IMF: AI could cause stock market crash or other economic crises, with over 50% of the world’s jobs at risk

Much has been said about the potential for artificial intelligence (AI) to affect individual privacy and safety, but comparatively little has mentioned the potential havoc AI could cause to financial markets themselves.

All that changed recently when International Monetary Fund (IMF) deputy managing director Gita Gopinath gave a speech at the AI for Good Global Summit in Switzerland.

“The world economy will see another downturn—that much is certain. The widespread use of AI could turn an ordinary downturn into a deep and prolonged economic crisis by causing large-scale disruptions in labor markets, in financial markets, and in supply chains,” she said.

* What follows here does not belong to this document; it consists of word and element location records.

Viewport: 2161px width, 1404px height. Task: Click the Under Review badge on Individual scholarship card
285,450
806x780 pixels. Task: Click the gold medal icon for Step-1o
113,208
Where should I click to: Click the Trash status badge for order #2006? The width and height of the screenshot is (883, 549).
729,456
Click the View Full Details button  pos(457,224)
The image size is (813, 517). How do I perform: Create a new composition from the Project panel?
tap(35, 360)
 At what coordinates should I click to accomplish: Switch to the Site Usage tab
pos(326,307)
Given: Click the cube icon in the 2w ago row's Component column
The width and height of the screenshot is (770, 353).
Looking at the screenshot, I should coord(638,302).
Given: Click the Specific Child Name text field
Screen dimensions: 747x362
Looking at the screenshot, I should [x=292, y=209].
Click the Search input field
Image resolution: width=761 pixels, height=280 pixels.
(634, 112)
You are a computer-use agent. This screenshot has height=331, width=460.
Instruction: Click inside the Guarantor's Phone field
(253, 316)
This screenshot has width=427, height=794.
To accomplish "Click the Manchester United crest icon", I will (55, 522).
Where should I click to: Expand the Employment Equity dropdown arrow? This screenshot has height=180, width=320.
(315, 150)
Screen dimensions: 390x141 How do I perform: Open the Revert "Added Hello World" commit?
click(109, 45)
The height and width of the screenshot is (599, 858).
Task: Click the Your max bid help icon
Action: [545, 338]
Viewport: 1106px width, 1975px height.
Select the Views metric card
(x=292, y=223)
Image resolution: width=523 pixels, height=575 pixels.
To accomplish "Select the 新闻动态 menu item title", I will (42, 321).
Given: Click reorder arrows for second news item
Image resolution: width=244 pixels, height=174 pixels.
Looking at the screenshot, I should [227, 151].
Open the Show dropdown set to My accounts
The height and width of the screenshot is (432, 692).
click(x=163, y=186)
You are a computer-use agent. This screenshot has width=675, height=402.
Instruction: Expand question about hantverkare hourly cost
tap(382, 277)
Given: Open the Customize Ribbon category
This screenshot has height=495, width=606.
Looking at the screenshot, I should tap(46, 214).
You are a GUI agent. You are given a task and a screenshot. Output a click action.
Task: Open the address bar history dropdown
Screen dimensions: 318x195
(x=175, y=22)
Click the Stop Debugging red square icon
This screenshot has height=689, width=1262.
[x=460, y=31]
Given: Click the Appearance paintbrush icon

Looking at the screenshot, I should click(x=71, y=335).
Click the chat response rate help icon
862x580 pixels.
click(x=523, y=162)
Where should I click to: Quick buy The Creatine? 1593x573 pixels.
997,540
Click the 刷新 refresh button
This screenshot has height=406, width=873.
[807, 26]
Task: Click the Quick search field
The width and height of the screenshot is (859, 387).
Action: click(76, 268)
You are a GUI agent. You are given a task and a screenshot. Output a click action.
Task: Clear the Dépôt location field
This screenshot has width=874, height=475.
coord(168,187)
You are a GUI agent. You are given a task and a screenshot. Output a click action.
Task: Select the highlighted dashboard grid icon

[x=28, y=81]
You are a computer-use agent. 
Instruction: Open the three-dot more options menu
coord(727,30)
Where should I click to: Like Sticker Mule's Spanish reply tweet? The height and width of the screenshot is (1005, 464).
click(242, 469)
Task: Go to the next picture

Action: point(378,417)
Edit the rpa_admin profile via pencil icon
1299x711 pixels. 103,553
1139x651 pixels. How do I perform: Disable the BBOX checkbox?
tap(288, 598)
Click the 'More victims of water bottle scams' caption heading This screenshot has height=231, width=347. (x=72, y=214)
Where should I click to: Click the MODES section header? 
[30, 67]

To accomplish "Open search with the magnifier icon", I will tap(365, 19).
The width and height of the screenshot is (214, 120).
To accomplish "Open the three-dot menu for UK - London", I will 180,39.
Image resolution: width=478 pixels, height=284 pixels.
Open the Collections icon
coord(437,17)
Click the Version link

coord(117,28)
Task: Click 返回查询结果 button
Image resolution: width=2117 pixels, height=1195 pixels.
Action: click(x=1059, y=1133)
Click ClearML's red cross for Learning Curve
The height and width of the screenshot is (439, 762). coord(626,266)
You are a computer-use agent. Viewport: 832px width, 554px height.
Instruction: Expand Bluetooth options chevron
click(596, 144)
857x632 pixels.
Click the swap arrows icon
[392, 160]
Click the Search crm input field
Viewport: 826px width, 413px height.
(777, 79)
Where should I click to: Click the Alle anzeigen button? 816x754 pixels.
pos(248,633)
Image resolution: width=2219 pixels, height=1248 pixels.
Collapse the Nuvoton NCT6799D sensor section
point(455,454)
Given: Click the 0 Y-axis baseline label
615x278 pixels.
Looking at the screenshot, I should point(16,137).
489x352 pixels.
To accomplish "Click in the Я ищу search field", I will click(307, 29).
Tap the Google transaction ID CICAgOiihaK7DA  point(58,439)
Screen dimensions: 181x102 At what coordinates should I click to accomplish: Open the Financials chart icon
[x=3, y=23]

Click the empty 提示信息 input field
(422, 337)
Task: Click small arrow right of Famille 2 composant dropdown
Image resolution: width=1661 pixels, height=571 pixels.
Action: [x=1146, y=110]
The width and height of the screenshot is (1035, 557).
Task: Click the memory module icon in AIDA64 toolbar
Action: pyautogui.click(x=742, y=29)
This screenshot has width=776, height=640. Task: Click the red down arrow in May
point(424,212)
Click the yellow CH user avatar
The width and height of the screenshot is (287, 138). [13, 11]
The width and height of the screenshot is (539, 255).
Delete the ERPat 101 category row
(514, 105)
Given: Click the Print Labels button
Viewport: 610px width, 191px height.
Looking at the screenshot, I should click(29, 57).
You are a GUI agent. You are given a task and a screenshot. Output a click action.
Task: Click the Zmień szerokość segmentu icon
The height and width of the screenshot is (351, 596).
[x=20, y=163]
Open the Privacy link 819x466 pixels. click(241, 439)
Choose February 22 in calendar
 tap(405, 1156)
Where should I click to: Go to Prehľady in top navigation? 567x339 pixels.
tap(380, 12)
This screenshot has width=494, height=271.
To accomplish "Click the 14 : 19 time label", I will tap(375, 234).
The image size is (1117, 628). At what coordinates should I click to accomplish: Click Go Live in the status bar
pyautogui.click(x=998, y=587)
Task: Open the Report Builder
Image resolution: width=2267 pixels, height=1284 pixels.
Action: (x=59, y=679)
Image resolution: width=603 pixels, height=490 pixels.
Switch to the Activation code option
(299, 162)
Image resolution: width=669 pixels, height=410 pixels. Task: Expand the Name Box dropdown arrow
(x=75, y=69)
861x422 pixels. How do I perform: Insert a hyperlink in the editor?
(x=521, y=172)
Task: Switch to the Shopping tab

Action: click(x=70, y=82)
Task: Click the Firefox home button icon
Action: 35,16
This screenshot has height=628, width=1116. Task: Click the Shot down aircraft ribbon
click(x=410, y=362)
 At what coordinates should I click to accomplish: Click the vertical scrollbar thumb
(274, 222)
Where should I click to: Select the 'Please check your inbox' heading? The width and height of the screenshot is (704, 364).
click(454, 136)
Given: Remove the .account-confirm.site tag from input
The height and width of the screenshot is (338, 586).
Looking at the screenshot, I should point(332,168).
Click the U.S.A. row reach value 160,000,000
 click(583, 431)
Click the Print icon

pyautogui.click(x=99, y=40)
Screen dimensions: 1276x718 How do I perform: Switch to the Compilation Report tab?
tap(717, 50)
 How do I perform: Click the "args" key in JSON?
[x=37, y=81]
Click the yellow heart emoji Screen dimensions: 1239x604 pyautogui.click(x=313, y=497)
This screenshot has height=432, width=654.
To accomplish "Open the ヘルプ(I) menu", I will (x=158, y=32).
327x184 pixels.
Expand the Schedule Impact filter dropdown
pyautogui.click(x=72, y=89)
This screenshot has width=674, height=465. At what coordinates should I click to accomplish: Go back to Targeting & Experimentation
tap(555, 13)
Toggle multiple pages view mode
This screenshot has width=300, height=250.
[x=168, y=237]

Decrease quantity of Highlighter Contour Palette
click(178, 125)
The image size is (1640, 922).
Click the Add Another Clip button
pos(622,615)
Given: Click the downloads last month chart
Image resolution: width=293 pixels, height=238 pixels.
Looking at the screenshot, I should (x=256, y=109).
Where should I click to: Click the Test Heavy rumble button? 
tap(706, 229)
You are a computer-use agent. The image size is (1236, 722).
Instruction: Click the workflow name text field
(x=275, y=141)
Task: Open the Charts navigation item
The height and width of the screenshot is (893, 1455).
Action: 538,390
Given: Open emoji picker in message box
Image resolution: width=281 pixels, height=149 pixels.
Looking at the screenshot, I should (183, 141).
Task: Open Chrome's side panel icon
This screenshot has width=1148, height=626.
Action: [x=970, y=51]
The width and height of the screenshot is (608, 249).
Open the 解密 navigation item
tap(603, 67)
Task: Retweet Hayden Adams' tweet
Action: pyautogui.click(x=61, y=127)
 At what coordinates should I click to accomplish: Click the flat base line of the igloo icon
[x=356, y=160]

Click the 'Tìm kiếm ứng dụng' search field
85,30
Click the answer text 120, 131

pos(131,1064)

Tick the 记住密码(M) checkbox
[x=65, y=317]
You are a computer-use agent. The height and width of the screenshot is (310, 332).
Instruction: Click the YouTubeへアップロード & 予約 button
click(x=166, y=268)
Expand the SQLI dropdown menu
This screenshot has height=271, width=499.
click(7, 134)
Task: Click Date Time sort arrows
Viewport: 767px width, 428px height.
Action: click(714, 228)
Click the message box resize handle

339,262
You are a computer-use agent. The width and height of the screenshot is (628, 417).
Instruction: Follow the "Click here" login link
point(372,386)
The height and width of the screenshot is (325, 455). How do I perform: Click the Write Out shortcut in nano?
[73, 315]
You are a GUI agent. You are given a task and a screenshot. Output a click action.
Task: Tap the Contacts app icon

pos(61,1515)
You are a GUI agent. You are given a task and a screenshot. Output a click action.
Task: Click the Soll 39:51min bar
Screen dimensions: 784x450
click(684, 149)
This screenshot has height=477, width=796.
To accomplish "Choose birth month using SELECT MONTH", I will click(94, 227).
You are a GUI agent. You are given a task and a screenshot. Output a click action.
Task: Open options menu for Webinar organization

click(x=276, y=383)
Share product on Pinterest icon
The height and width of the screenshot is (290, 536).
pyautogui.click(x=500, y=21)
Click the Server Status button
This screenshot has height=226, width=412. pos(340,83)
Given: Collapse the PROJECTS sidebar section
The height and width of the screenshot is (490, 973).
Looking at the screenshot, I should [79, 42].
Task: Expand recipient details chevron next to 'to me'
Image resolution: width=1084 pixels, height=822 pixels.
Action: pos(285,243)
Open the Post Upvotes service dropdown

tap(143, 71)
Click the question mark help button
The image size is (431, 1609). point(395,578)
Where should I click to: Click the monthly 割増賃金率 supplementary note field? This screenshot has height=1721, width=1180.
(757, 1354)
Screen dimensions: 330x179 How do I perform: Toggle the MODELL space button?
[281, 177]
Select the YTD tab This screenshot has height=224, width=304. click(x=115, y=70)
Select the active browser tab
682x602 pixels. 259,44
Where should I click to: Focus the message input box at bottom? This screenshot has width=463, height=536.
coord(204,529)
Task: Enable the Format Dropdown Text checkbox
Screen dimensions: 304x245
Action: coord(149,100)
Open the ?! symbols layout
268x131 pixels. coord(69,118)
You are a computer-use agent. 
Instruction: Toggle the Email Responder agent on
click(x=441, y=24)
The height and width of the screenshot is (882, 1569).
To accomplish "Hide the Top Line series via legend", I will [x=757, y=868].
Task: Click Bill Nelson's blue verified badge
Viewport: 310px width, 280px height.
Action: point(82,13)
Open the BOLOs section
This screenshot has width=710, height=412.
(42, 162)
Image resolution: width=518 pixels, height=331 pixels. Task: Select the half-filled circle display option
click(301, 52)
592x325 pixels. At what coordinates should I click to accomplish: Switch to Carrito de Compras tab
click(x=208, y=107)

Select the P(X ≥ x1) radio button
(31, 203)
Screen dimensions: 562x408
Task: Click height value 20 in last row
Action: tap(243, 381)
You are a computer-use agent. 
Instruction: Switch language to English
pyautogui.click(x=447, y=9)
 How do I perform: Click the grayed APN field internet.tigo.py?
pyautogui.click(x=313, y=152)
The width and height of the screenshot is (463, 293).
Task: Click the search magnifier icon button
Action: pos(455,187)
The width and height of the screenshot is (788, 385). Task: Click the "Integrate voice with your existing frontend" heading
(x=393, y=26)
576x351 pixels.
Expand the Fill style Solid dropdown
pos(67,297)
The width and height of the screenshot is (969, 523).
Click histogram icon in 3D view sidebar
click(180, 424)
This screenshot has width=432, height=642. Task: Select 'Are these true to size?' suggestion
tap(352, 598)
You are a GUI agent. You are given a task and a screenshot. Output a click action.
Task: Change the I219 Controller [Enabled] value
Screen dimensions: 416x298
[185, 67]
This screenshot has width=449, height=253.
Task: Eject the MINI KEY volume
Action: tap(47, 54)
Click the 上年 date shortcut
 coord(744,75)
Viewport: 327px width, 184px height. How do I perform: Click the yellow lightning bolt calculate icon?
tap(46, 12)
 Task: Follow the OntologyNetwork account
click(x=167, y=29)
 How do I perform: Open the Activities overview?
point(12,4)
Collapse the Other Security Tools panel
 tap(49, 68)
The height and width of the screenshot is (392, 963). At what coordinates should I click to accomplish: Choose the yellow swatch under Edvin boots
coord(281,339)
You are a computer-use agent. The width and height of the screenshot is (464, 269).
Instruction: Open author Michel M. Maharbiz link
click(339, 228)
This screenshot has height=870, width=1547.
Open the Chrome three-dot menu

Job losses just the beginning

According to Gopinath, economic downturns are characterised by widespread layoffs – which, in our age of ever-growing AI, means that more of the workforce than ever before is replaceable with artificial intelligence substitutes.

“Research by Jaimovic and Siu shows that since the mid-1980s nearly 90% of automation related job losses in the U.S. have occurred in the first year of recessions,” she said. “AI threatens to accentuate this dynamic. In the next downturn, AI is likely to threaten a wider range of jobs than in past cycles, including higher-skilled cognitive jobs.”

Gopinath concluded that:

An estimated 30% of jobs in advanced economies are at risk of being replaced by AI. That figure is 20% for emerging markets and 18% for low-income countries.”

A coming stock market crash?

That’s not all – according to Gopinath, if this happened suddenly and in an unexpected, volatile manner, AI-powered algorithmic systems already common in financial markets trading could make the problem much, much worse. Stock market crash worse.

“There are also dark sides to AI-powered investment decisions. In a future downturn characterized by unfamiliar patterns—including unfamiliar patterns of job losses—AI systems could struggle to respond. This is because AI has been shown to perform poorly when faced with novel events—that is events that differ markedly from the data they have been trained on. As a result, they might quickly and simultaneously become overly conservative and rebalance portfolios toward safe assets. The models’ decision to leave other assets will then be rewarded as their prices fall, and a self-confirming spiral of fire-sales and collapsing asset prices across different financial markets could ensue.”

If this were to prove accurate, it would be a tricky one for the financial markets to mitigate in its current state. The average Wall Street trader – never mind day traders speculating at home – are not experts in understanding AI systems and how to override them if necessary.

Most people entrusted with the highest levels of responsibility over portfolio decisions and the like are pros at understanding the patterns of markets – not computers. What Gopinath calls “the ‘black box’ nature of AI” is still something of an unknown quantity to the vast majority of the financial world and its systems.

A recession waiting to happen

Gopinath’s comments have eerie timing. Many economists and other market specialists are predicting a coming United States recession beginning end of 2024 or early 2025.

Not just that, but large-scale AI adoption – and the differences world leaders have in opinion around it – seems to have accelerated overnight – quite literally.

Yesterday, Apple hosted its annual Worldwide Developers Conference, at which CEO Tim Cook unveiled the news of a coming ‘Apple intelligence’, which will see its new devices fully integrated with OpenAI’s ChatGPT, which the Magnificent 7 company has entered into a new partnership with.

The news was met with mixed reactions. Tesla and X CEO Elon Musk took to his social media platform to tweet that he would ban Apple phones from all his companies if Apple followed through with fully integrating their devices with ChatGPT, calling it “an unacceptable security violation”.